Here, PHP just adds one more reference to the object, something that can't be done for other types.
So yes : usually, using objects in PHP tend to decrease global memory usage, because if you were using references at some
places, for objects, PHP won't duplicate memory container.

This can easilly be spoted into PHP source code. Have a look at zval_copy_ctor()
,the function called when PHP duplicate a variable. We can see that in the special case of an object,
PHP just increments a counter, whereas for any other types, it really duplicates memory of the variable, which usually is
not a bad thing as you don't use very big memory variables everytime, but cases happen where you'll carry a big array (with
lots of slots) or a huge string (a result of a file_get_contents() for example).

If you were curious about the duplication of arguments when a function is called, you should have a look at the
ZEND_SEND_VAR and ZEND_SEND_REF opcodes.
The On PHP function calls article may also be worth reading if you get interested in such concepts.

Other use cases

Any mismatch in function calls is bad. This is true also for internal functions, and some of them accept
parameters by references, like array_shift() for example.
When you use such functions, make sure to respect the references as well.

But there are other tricks, which I consider not tricks, but just normal and logical behaviors.
The case of func_get_args() is interesting :

	function foo()
	{
		var_dump('Before func_get_args()', memory_get_usage());
		$args = func_get_args();
		var_dump('After func_get_args()', memory_get_usage());
	}
/*
An example output with some big input variables could be :

string(22) "Before func_get_args()"
int(151222120)
string(21) "After func_get_args()"
int(251885904)
*/

What you should know is that func_get_args() will duplicate all the passed variables to the function, ignoring references or not.
It has to do so, because PHP has no way to know if you're gonna modify the variables later-on.
You all agree that modifying a variable in $args here should not modify the passed arg right ?
Example:

	function foo()
	{
		$args = func_get_args();
		$args[0] = 'foo';
	}
	
	$str = 'bar';
	foo($str);
	
	// here, $str still owns the string 'bar', and not 'foo'

So PHP has to duplicate every variable passed on the function stack, when you call func_get_args().

End

Well, as I said, usually you don't carry over huge variables in PHP scripts.
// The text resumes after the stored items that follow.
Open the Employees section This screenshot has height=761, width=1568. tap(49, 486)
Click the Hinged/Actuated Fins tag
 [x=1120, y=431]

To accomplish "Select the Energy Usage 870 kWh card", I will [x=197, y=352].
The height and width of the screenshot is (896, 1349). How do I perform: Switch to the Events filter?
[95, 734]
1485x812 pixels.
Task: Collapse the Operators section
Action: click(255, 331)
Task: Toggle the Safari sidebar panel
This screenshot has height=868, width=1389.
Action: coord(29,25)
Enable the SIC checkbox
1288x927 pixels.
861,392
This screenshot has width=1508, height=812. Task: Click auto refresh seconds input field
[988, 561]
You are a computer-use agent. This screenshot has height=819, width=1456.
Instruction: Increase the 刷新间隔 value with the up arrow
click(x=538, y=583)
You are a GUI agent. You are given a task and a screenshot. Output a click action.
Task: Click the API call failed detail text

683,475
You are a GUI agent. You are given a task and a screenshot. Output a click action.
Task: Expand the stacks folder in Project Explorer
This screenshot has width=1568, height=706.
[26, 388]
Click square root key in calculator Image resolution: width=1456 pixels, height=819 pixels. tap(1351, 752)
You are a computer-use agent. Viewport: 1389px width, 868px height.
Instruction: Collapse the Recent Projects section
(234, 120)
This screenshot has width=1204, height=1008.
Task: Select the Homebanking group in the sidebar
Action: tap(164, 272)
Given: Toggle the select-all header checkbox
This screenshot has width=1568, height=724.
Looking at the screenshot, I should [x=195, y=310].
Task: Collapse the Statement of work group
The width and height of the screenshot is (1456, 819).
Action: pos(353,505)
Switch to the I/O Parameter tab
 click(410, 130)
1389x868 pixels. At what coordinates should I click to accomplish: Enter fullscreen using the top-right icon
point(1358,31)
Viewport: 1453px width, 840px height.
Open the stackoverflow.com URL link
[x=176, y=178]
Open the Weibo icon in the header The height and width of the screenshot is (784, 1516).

This is a pretty uncommon use case, however,
as time pass and we ask PHP to build more and more complex systems, managing more and more data; knowing what happens
behind the scene becomes more and more valuable.
Scripting languages show advantages and drawbacks, and one should really master them all before choosing the right language.
For example, I will not make PHP the first choice when talking about designing a language grammar parser.

Please, note also that all this stuff is PHP 5 related. In PHP 7, reference mismatch don't exist anymore. The way variables are passed to functions, and the way references are handled in PHP 7, is totally different from what we described here, and it allows the engine to prevent a lot of - if not every - memory duplication that may happen in case of reference mismatch. At least, PHP 7 doesn't dusplicate the memory when the argument is passed on the function stack, but only if you happen to modify it into that latter function (J I T).